Special teams neck-and-neck -- The Bruins were No. 1 in penalty-killing in the first round, fending off all 19 Buffalo attempts while Philadelphia's penalty kill was fourth (4 of 39 -- 87.5 percent). With both teams averaging 17.2 penalty minutes per-game and both power-plays clicking at around the 27 percent mark, staying disciplined could be a key to second round success.

Losses and Gains -- The Flyers lost some key players in their first round series against New Jersey -- top goal-scorer Jeff Carter and skilled winger Simon Gagne were felled by foot injuries and key penalty killer Ian Laperriere suffered a head injury blocking a shot. In contrast, the Bruins likely will be buoyed by the return of play-making center Marc Savard, who has been out since Mar. 7.

Finnish-Flash -- Rookie goalie Tuukka Rask outdueled Vezina Trophy candidate Ryan Miller in the first round, posting a 2.18 goals-against average and a .927 save percentage in the 4-2 series win. Rask showed flashes of brilliance under pressure and no save was more important than the glove save made on Buffalo forward Thomas Vanek's partial breakaway in the second period of Game 6. It kept the score at 2-1 for the Bruins, who held on for a 4-3 series-clinching victory.

Familiar Foe -- Mark Recchi, the Bruins' leading scorer so far (3-2-5), had two long stints in Philadelphia (1992 to 1995, 1999 to 2004) and was a part of each of the Flyers' last two runs to the Eastern Conference Finals in 2004 and 2000. Recchi, at 42 years old, made key plays in key moments during round one, including a pivotal assist on Patrice Bergeron's game-winning goal in Game 3 and scoring a power-play goal in Game 6 that gave the Bruins a 2-0 lead in the second period.

A better 'Boosh' -- Ten years later, Brian Boucher successfully exorcized the ghosts of goaltending past, defeating the New Jersey Devils in round one. As a rookie in 2000, his team held a 3-1 series lead against New Jersey before losing the Conference Finals in seven. Boucher led all goalies in the 2010 first round with a 1.59 goals-against average and .940 save percentage -- he hasn't allowed an even-strength goal in 187:39, or nine-plus periods.

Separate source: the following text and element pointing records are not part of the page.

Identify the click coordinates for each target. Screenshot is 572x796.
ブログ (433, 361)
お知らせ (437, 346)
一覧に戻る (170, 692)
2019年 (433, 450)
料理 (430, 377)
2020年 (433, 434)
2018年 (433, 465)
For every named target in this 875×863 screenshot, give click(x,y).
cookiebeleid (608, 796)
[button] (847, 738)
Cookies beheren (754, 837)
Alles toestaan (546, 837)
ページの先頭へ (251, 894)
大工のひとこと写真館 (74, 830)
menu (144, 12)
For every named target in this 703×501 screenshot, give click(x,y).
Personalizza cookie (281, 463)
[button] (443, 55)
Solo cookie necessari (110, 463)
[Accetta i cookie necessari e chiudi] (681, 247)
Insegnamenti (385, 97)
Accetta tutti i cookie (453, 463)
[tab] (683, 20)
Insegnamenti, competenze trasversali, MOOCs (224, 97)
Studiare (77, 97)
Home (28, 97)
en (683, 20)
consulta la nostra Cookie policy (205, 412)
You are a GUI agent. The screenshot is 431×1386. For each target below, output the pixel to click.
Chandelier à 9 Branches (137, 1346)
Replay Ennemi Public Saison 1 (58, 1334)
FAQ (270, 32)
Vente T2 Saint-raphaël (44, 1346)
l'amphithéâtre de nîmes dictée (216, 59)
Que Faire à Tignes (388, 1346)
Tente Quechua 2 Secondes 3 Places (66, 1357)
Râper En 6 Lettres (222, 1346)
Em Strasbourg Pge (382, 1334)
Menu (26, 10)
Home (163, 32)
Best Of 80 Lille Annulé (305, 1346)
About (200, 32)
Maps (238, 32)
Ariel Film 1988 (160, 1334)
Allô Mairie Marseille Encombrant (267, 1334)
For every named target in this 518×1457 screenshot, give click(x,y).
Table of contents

Filling the void -- With the absence of Jeff Carter and Simon Gagne late in the series, 22-year-old sophomore Claude Giroux stepped up to fill the void, scoring two goals in the series-clinching win and finishing the series with six points (4-2--6). His four goals rank first among all players in this series.

The upset specialist -- The Flyers' Chris Pronger averaged 29:03 per game for the Flyers while providing key offense (2-3--5) to add another upset to his playoff repertoire. Pronger was on the Edmonton Oilers (No. 8) when they knocked off the top-seeded Detroit Red Wings en route to the Stanley Cup Final in 2006 and on the Anaheim Ducks (No. 8) when they defeated the San Jose Sharks (No. 1) in 2009.